Turkish economy grows 7.4 percent in first quarter of 2018, data shows
The Turkish economy expanded by 7.4 percent in the first quarter of this year compared with the same period last year, official data showed on June 11.
This was above estimates, which were at around 7 percent.
The three-month gross domestic product (GDP) at current prices climbed to around 792.7 billion Turkish Liras (nearly $207.5 billion), according to data from the Turkish Statistics Institute (TÜİK)
The total value-added services and industry rose by 10 percent and 8.8 percent, respectively, while the construction sector saw a 6.9 percent rise. The agricultural sector posted a 4.6 percent hike from January to March, compared to the same period in 2017.
According to calculations by economists, the largest contribution to first quarter GDP growth came from private consumption by 6.7 points, followed by total investments by 2.3 points and public consumption by 0.5 points.
Muammer Kömürcüoğlu, an economist at İş Investment, said in a client note the strong first quarter data was not surprising.
“The point will be what the second quarter data would be.
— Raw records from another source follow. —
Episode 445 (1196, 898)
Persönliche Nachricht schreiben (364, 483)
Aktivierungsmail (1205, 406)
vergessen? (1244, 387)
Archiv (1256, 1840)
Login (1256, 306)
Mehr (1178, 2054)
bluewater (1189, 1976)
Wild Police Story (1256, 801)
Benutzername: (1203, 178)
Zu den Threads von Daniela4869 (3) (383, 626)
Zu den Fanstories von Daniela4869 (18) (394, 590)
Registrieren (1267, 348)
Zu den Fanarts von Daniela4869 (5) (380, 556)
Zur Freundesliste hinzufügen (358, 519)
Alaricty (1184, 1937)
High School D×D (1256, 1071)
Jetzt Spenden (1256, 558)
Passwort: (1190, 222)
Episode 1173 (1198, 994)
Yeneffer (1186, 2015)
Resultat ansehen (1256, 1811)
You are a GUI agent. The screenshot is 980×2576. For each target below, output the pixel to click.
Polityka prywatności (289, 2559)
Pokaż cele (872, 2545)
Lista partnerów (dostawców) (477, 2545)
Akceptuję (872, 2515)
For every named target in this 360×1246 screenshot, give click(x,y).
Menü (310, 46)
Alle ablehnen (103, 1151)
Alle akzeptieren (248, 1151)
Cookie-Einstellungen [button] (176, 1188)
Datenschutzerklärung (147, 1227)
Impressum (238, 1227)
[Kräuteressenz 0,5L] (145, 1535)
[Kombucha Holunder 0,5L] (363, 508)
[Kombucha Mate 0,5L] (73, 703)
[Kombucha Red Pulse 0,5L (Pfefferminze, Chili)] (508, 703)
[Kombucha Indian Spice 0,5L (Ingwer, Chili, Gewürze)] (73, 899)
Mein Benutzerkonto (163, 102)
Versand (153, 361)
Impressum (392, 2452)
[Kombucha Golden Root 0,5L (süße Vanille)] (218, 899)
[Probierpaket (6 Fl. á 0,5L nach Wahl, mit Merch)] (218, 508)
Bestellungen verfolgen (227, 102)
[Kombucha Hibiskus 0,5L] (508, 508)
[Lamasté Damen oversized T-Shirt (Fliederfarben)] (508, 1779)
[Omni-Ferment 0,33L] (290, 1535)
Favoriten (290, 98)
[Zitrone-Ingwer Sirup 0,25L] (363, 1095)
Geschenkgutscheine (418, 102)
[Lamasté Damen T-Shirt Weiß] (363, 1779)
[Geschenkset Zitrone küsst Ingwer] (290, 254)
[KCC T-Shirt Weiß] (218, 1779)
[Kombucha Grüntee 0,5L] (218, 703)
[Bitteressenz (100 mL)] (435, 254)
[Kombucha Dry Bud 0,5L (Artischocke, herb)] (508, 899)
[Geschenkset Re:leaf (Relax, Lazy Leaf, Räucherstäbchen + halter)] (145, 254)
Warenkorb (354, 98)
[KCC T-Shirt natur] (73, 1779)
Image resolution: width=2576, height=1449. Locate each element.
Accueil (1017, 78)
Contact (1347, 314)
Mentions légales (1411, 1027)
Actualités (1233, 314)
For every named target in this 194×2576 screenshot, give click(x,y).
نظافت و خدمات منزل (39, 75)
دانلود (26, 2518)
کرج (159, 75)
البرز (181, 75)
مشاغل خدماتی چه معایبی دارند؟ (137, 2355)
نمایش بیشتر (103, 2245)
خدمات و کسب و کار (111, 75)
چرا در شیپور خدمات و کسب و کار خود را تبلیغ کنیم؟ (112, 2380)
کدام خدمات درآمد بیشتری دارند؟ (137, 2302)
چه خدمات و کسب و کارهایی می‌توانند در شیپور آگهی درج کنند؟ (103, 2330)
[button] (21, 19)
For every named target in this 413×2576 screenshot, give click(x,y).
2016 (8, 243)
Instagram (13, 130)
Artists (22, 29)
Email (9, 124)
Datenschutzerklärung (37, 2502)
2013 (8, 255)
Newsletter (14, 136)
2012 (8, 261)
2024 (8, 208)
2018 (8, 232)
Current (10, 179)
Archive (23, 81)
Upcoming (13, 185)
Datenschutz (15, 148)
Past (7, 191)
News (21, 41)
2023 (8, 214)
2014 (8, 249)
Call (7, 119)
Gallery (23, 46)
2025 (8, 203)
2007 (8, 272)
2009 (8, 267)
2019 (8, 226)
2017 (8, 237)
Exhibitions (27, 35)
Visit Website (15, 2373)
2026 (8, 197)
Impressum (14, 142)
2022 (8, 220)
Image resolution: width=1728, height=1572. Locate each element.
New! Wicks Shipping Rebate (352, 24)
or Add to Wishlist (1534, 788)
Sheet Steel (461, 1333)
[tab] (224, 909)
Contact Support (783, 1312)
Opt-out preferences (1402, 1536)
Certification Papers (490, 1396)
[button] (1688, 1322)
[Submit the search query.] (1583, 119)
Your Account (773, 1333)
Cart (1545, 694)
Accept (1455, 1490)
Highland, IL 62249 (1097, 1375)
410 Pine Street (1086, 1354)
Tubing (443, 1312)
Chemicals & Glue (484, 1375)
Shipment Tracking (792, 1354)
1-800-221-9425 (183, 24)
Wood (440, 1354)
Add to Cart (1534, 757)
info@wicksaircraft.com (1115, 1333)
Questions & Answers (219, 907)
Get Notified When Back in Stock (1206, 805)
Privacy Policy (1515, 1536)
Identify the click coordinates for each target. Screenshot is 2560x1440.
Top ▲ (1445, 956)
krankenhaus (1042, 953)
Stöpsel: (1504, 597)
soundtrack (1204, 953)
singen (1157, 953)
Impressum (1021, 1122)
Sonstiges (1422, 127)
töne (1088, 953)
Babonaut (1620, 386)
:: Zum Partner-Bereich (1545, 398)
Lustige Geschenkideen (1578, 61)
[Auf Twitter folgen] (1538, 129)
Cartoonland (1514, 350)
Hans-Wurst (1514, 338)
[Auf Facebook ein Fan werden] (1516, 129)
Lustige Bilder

Preliminary indicators have shown that the economy would slow down in the second quarter,” he said, adding that their 2018 growth forecast was recently decreased from 5.5 percent to 4 percent.
The government praised the first quarter GDP growth.
Turkey continues to be one of the fastest growing countries in the world, President Recep Tayyip Erdoğan said on June 11.
“Turkey’s economy grew 7.4 percent in the first quarter of 2018. We are the first among OECD [Organization for Economic Cooperation and Development] countries and second among G-20 countries,” he said on his official Twitter account.
“We continue to be one of the fastest growing countries in the world,” he added.
“Despite the attacks on the economy and the games being played, we continue to grow strongly with strong macroeconomic fundamentals,” Erdoğan also said.
According to the TÜİK’s revised data, the country’s economy grew by 7.4 percent year-on-year last year, which was the highest annual growth rate since 2013. The growth was 3.2 percent in 2016.
The government is aiming for 5.5 percent annual economic growth through 2020 under its medium-term program.
A series of international organizations and rating agencies have recently warned Turkey of an overheating economy, citing risks, including an output gap, inflation well above target, and a wider current account deficit.